● **DIRECTIONS FOR THIS TASK**
Count how many lines of the data include "height". The answer is that number and nothing else.

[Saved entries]

- - -

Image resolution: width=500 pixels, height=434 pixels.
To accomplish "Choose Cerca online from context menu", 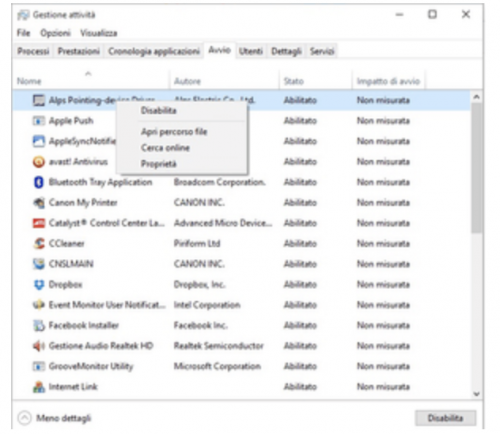I will click(x=165, y=148).
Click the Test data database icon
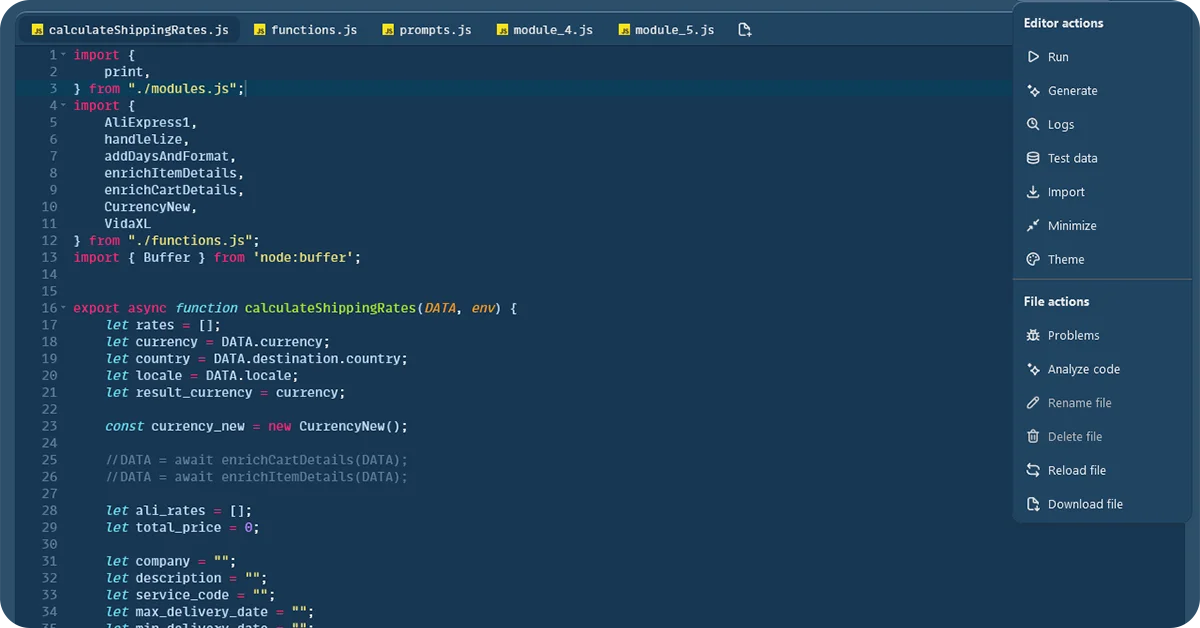 coord(1033,158)
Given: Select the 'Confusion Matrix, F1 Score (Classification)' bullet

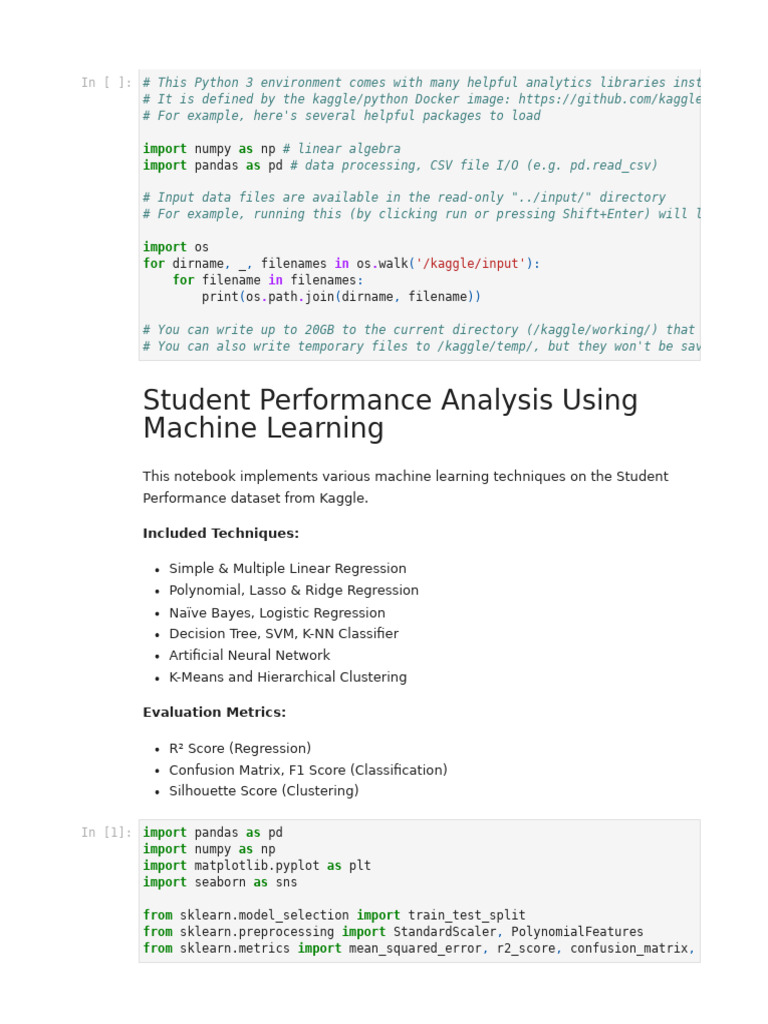Looking at the screenshot, I should click(308, 770).
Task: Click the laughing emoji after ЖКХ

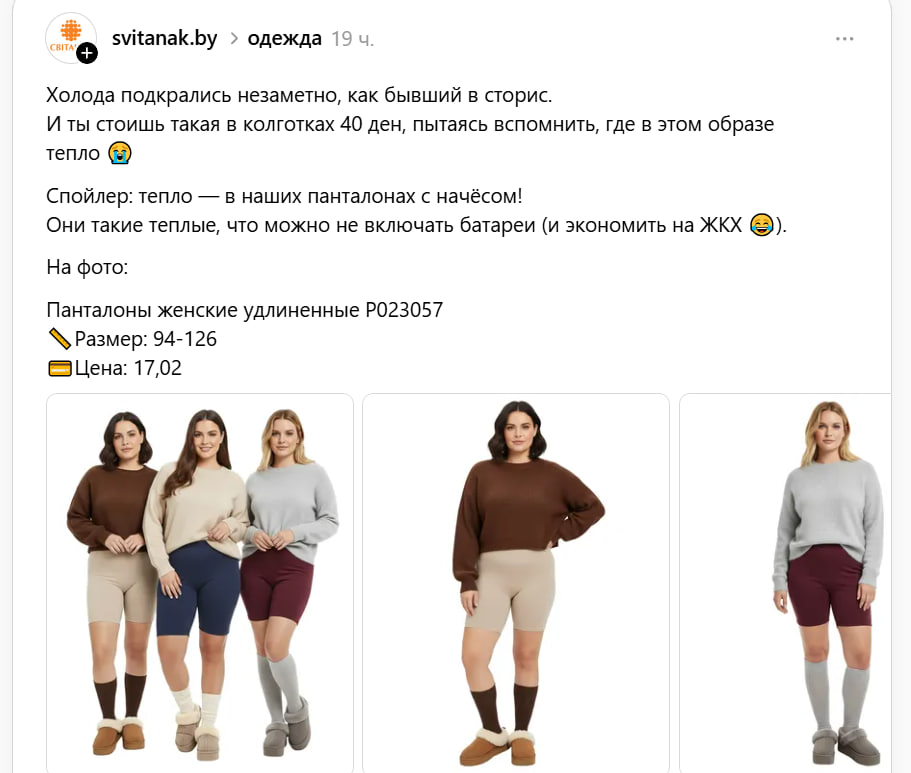Action: click(x=761, y=224)
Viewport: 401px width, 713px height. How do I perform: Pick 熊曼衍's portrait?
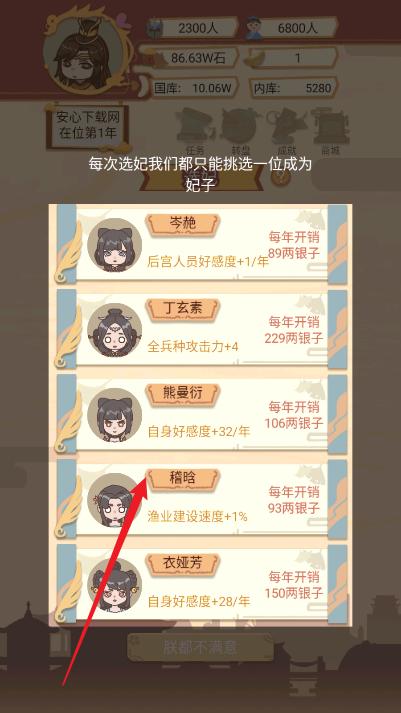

- - -

● **EXERCISE RESULT**
2